¡Ay, casa!
Los fantasmas que me habitan son los mismos que pulen tus baldosas. Juegan enredados entre tus helechos, tiernos como aliento de ángeles, armados de esqueletos negros como ramas de coral, firmes como un beso, desconcertantes como plumas de avestruz… Helechos. Las malangas trepando la tapia, anulándola con verdes, implacables como alitas de libélula, dulces como caimitos, vibrantes como el zun zun que se alimenta de tus buganvillas siempre a las tres de la tarde.
La tarde…
Tus duendes juegan con lagartos que cambian de color. ¡Colores! Cálidos del amarillo al naranja. El sofoco del mediodia, la siesta de los mimbres y las limonadas con hielo. No, el hielo, no, no me lo recuerdes. Mejor miéntame el bochorno que te blanquea los ladrillos con un ritmo de tambores y mangos, claves y sudor.

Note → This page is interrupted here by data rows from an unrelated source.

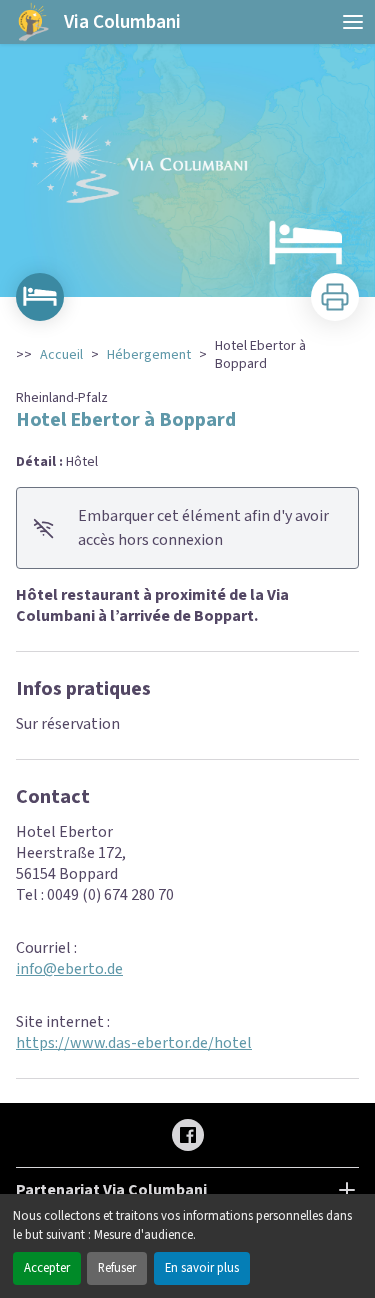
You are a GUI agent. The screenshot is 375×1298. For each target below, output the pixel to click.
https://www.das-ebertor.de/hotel (134, 1043)
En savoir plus (202, 1268)
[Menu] (353, 22)
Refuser (117, 1268)
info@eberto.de (69, 969)
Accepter (47, 1268)
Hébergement (149, 355)
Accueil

Miénteme. Duérmeme con recuerdos. Acúname con mariposas, cocuyos, tejas color sangre, vitrales, guitarra y bongó, con la voz de mi madre y las carcajadas de mi padre. Tu puedes, tus paredes se descascaran, mas tus cimientos son fuertes, están fundidos con clorofila y jugo de guayabas, con gemidos de orgasmos y malas palabras, con rebeldía e improperios, con hambres y rumbas.
¡Los colores, ay, casa! ¡Despiértalos! Están durmiendo en el blanco. Regálame un prisma que los desmenuze en azules, amarillos y rojos, que le arranque a los cristales los violetas y los naranjas. Están allí, lo sé. Haciéndole camino a las bicicletas presas, a los bancos de parque desilusionados, a las hierbas insultadas por la mentira del invierno…
Solo tú puedes desnudarlos de nieve y muerte.